第9話 新入部員

 次の日、新入生七名の紹介があった。経験者はアカリ、ソラ、そしてユウキの三人だ。注目はなんといってもアカリだ。入学式でのパフォーマンスが脳に焼き付いているからだ。ソラは色黒で背が高くガッチリとした体形で、中学時代に一年間だけボールとクラブをしてたらしい。初心者は小柄でおとなしい感じのハルト、アカリの親友でかわいらしいミライ、気が強く短髪でボーイッシュなユナ、今どきって感じの茶髪でオシャレなコハルの四人だ。新入生七人を迎えサークルの雰囲気はガラッと変わり活気が出てきた。すかさずシホが

「みんな好きな道具を持って練習しようか」

とみんなに指示を出した。

「はい」

今までのサークルでは聞いたこともないような元気な声が返ってきた。

ソラはクラブ、四人の初心者コハル、ハルト、ユナとミライは、ジャグリングの基本となるボールを、そしてユウキはディアボロだ。アカリはミライ達四人にボールを教えてあげていた。ユウキは先輩にディアボロを教えてもらいながら練習した。みんな

「アッ」

とか、隣の人にボールをぶつけたりとか、ジャグリングの腕は初心者丸出しであったが、必死で練習している、みんなの熱が伝わってきた。

みんなの興奮が少し冷めてきた頃、

「ねぇみんな」

アカリは一年生を呼び止めた。

「全員でディアボロをしよう。スティックを持って一列に並んで順番にパスするの。みんな並んで。まずは軽く練習よ。ディアボロをキャッチするときは両手を広げて紐をピンと伸ばし、ディアボロのくびれの部分をめがけてキャッチするの。そして投げるときは若干右手を高く左手を低くして両手を広げ紐をピンと引っ張るの。そうすると左の人にパスが出来るわ。一番端にいるユウキは思い切り右側の私をめがけて投げてみて。その時は左手を高く、右手を低くしてね。じゃあみんな少し練習してみて。ディアボロは初心者でも簡単な技ができるから大丈夫よ」

みんな戸惑いながらも言われた通りに練習を始めた。初めてディアボロを回す人もいたが、なんとなく感じをつかんだ頃、アカリは赤いディアボロに高速回転をつけながら

「いい、みんな準備できた? 一列に並んで。三、二、一ハイの掛け声でパス出すよ」

みんな、これからどうなるのか予想もできないままアカリの言う通りにした。

「三、二、一ハイ」

というアカリの掛け声と共に隣にいるミライにパスをした。
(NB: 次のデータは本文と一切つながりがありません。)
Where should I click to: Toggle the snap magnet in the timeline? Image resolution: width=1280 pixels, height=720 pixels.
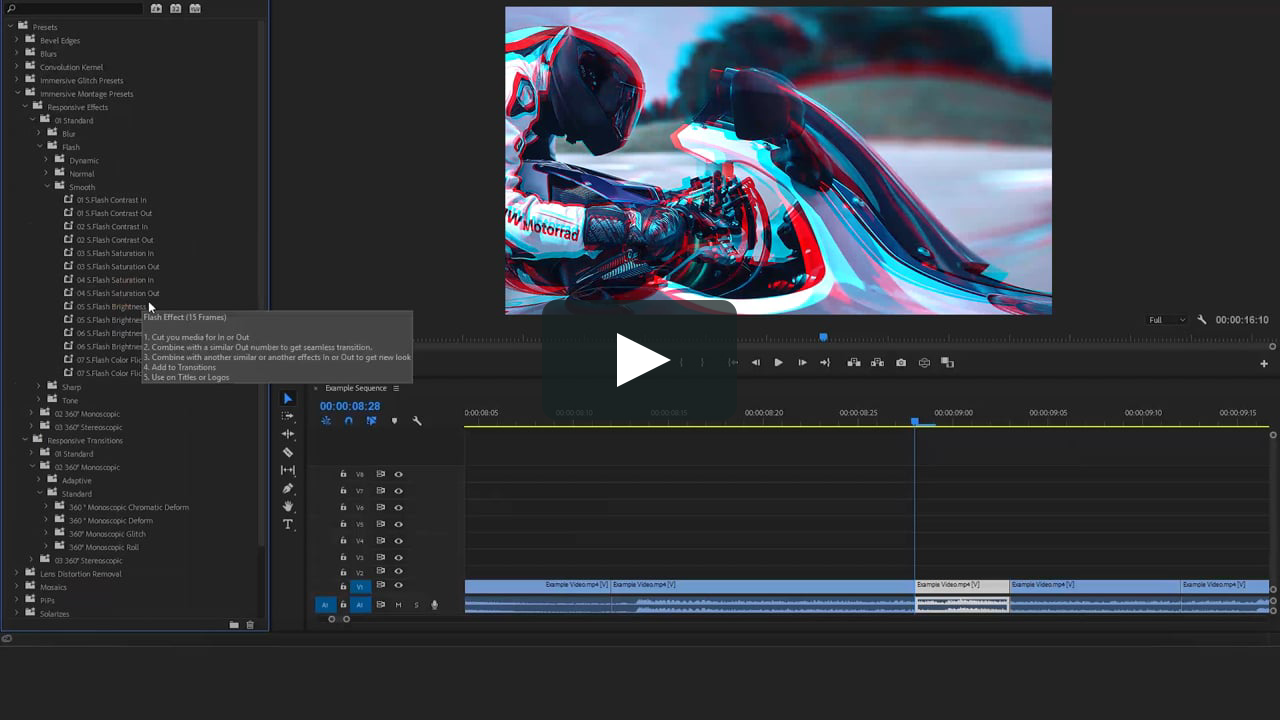[348, 421]

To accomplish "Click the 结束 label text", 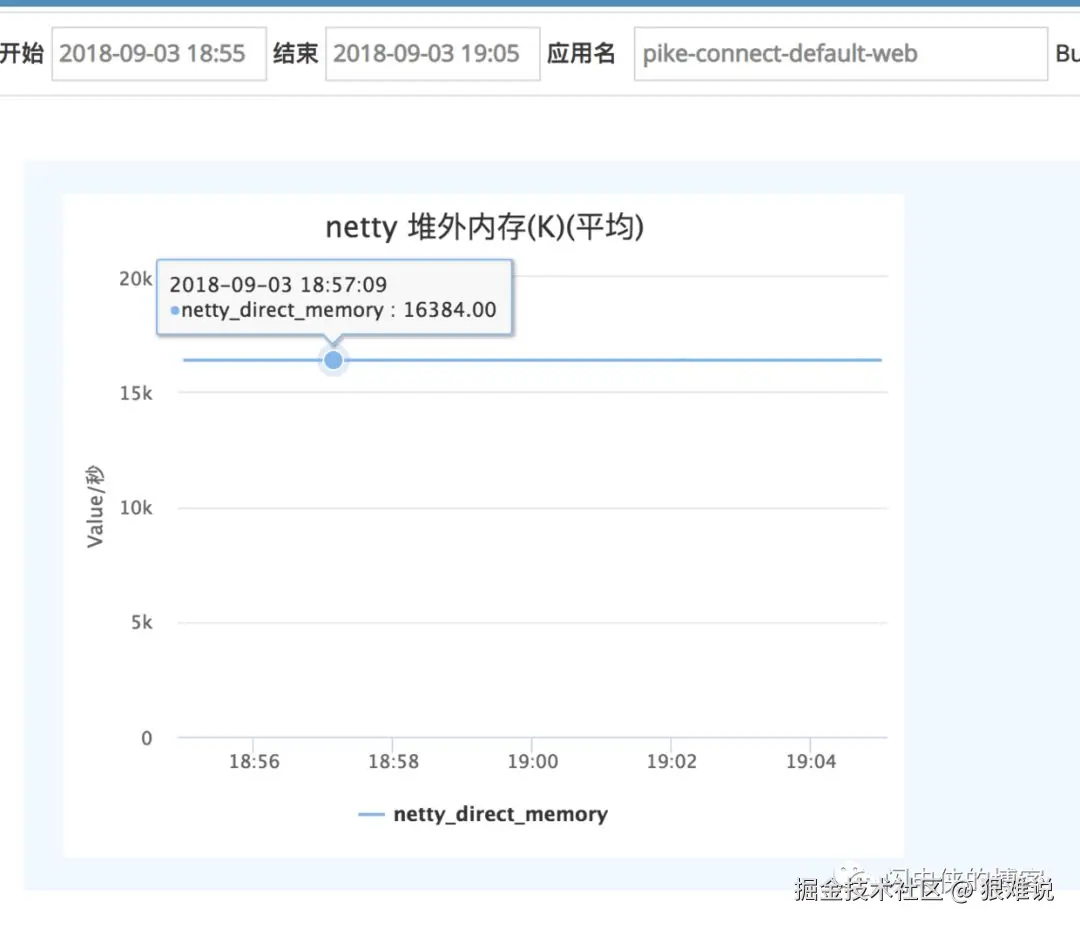I will pyautogui.click(x=294, y=53).
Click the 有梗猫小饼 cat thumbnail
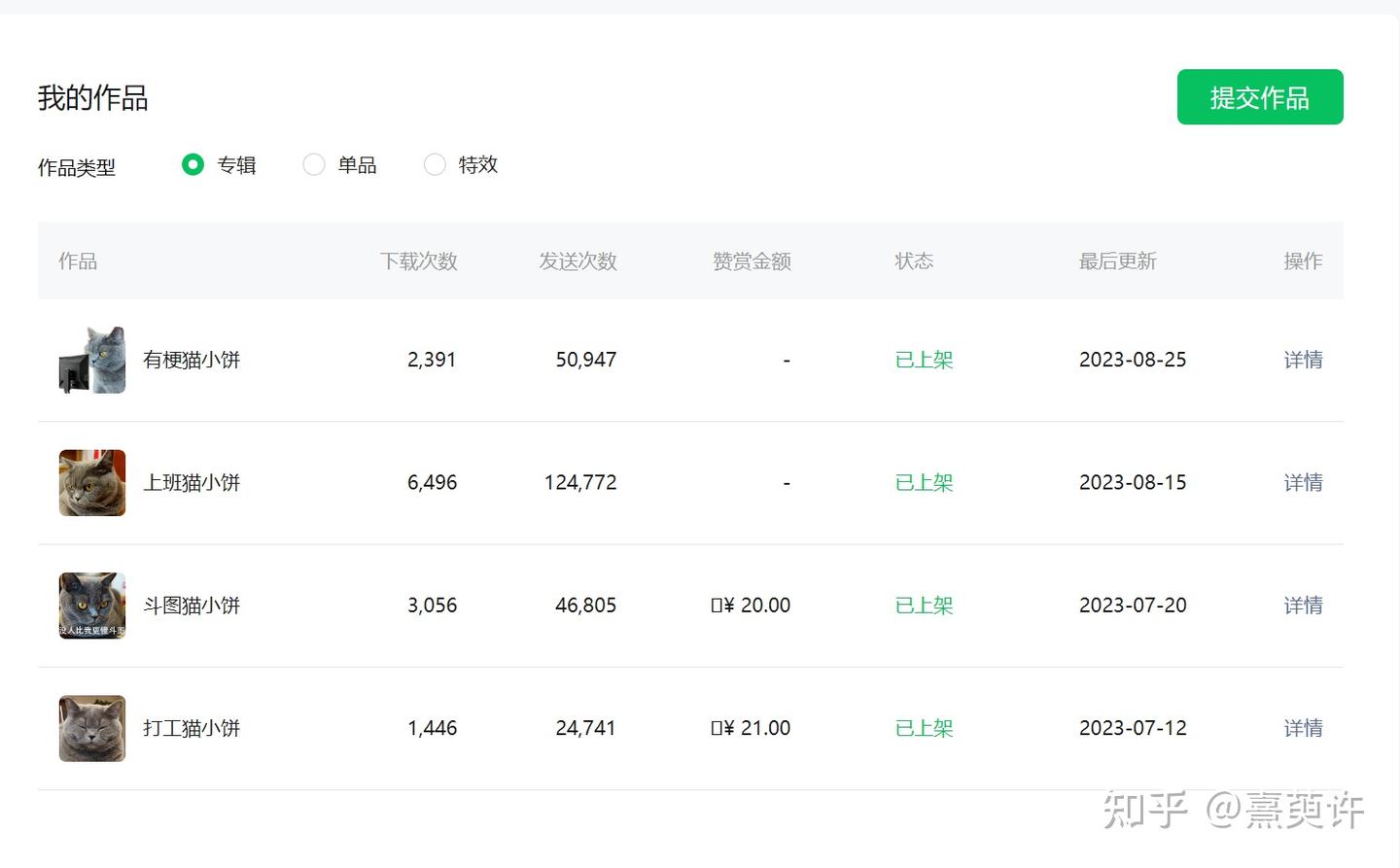 pos(92,360)
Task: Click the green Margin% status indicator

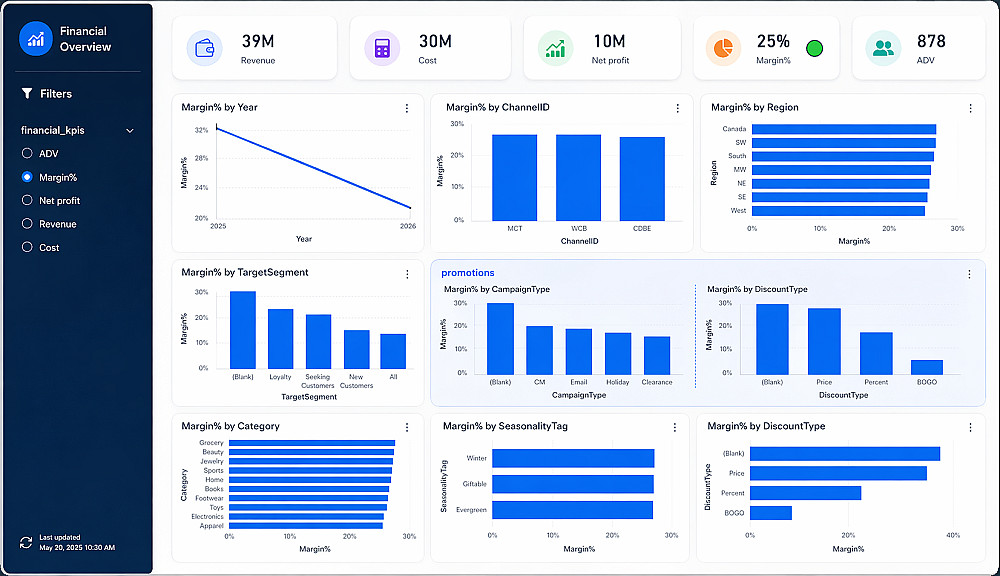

ミライはすぐにハルトへ、ハルトは少し高めに上げてコハルへ、コハルはミスしたくない一心でソラへ、ソラは余裕をもって、ユナへと危なげなくディアボロが渡った。ユナは投げるような感じでパスをし、何とか最後のユウキまでディアボロが渡ってきて、一番端のアカリに大きくパスをした。頭の上をきれいな弧を描いて飛んでいく赤いディアボロを、みんなが目で追った。そのディアボロがアカリのステッックにスポリと納まった瞬間、

「できたー」

大きな歓声を上げ、みんなアカリの傍に駆け寄ってで喜んだ。初心者の四人も自分でも出来たことに喜んだ。アカリは自らの技を磨くだけでなく、ミライ達初心者の面倒を見てあげたため、サークルの雰囲気もよく、楽しく練習することができた。ユウキはこのサークルを心から好きだ、そう思えた。その姿を見たシホは今年の新入生は期待できるわね、そう思った。